** Opening Dataset excerpts block **

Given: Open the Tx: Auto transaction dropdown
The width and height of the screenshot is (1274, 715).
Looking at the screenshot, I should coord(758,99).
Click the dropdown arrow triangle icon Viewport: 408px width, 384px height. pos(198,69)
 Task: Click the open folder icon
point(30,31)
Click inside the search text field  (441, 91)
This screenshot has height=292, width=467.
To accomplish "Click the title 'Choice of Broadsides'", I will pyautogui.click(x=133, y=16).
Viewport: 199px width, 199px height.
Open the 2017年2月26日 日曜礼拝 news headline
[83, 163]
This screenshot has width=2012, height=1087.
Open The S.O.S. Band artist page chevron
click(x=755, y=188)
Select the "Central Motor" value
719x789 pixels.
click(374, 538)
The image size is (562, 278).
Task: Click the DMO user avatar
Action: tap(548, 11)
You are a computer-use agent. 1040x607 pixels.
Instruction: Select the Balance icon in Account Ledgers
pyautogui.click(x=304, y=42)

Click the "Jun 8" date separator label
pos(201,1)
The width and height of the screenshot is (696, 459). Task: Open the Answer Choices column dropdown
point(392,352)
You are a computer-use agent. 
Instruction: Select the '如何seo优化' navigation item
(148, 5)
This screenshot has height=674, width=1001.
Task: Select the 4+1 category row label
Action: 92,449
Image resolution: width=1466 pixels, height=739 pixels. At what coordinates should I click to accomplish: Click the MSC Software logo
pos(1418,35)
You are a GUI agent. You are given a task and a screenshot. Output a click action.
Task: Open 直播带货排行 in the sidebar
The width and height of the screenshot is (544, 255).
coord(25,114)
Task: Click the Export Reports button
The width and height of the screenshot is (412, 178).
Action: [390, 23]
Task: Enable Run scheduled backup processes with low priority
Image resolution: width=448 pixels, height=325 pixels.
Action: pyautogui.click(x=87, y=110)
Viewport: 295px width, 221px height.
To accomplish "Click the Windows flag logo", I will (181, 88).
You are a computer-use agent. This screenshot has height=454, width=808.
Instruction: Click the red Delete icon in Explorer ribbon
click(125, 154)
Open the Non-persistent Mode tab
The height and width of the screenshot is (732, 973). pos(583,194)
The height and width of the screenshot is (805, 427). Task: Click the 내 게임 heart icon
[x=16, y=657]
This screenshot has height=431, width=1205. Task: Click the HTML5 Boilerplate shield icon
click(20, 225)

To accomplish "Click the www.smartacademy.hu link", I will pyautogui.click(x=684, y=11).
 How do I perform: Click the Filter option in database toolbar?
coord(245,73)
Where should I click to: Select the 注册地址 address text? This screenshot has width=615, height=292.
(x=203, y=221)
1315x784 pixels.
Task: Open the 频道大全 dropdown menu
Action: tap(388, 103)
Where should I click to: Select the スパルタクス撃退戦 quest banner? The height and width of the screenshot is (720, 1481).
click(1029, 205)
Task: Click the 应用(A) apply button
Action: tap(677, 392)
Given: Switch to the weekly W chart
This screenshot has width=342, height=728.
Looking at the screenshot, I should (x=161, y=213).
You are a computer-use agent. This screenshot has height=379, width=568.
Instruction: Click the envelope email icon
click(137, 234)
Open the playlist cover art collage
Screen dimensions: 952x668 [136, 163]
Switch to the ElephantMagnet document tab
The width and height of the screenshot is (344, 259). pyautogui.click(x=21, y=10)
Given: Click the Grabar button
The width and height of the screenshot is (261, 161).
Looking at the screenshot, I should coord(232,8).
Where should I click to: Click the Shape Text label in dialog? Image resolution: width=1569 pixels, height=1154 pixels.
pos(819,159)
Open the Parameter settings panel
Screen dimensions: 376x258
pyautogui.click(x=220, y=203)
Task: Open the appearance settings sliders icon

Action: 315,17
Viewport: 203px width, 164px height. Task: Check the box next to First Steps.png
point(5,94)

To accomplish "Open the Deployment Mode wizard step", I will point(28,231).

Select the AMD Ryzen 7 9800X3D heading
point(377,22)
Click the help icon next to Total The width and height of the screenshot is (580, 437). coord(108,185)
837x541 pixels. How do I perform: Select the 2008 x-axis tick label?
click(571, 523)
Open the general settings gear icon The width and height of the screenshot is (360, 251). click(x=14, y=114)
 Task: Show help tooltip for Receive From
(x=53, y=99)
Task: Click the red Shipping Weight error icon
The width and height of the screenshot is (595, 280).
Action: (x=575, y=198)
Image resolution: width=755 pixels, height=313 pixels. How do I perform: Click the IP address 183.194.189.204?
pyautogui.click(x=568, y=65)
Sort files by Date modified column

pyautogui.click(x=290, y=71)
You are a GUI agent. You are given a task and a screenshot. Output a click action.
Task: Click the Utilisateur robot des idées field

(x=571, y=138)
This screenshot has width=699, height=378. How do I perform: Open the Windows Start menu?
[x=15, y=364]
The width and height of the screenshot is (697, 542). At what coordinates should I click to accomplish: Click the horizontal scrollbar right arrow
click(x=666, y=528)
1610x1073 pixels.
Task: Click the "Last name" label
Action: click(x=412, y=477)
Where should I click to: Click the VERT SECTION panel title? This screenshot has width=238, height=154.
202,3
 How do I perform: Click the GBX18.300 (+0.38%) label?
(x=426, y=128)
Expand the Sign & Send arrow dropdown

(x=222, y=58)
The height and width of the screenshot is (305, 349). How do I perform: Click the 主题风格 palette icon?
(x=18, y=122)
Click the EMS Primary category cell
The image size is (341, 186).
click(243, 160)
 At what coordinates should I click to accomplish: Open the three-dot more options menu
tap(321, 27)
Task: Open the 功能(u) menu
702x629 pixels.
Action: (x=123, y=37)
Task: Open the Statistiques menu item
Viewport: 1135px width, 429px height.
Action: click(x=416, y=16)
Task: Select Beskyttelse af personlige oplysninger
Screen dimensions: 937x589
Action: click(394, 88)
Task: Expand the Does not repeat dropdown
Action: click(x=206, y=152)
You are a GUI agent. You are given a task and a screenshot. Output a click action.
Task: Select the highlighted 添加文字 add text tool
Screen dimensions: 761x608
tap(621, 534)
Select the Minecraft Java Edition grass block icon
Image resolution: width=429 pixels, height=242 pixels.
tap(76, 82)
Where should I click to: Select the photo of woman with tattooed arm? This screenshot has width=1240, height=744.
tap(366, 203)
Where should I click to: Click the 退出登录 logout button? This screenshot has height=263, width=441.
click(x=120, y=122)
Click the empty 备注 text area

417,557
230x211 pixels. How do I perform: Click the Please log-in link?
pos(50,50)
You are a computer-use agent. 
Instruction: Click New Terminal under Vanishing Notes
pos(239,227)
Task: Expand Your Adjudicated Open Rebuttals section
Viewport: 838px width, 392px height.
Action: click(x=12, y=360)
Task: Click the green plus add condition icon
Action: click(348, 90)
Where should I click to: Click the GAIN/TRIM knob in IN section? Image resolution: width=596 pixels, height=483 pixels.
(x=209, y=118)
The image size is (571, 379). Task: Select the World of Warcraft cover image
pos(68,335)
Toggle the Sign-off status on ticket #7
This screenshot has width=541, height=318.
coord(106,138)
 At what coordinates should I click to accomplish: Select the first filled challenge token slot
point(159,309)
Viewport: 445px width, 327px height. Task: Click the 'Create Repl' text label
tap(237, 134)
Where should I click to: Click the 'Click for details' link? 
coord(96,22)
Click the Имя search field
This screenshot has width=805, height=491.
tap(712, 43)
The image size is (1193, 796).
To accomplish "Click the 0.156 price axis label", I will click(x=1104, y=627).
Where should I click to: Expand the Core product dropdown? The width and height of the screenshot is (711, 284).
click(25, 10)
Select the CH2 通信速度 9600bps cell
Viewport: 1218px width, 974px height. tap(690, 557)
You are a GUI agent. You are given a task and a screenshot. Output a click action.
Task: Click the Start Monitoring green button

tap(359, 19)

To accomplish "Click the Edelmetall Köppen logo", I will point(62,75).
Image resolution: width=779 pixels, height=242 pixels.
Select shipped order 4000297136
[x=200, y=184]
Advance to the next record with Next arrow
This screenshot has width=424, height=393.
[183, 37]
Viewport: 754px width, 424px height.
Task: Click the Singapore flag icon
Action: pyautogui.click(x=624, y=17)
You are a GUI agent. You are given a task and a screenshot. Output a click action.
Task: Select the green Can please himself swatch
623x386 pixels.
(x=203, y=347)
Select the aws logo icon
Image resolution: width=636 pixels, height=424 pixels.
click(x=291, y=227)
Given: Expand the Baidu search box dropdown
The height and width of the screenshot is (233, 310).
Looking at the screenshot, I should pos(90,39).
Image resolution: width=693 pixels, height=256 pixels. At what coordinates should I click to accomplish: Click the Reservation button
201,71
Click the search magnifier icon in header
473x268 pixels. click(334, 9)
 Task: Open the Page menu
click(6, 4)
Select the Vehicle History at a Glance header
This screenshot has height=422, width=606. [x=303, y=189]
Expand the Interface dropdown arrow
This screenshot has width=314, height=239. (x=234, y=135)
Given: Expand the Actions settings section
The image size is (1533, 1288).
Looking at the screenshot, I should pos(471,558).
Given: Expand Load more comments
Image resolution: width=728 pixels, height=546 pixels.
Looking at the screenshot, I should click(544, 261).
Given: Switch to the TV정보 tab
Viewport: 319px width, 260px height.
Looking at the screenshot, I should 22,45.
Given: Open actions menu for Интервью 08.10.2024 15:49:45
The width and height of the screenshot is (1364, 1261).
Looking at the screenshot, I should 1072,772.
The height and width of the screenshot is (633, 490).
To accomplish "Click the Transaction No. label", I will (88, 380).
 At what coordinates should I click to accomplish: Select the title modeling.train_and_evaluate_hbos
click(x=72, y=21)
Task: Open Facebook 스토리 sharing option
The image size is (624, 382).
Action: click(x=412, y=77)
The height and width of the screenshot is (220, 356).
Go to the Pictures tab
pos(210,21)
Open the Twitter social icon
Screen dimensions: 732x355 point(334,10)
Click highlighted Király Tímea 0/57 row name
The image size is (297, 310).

** Closing Dataset excerpts block **

*Your task*: Every line of the entries above that includes "highlighted" should be copied.

*Result of this exercise*:
Task: Select the highlighted 添加文字 add text tool
Click highlighted Király Tímea 0/57 row name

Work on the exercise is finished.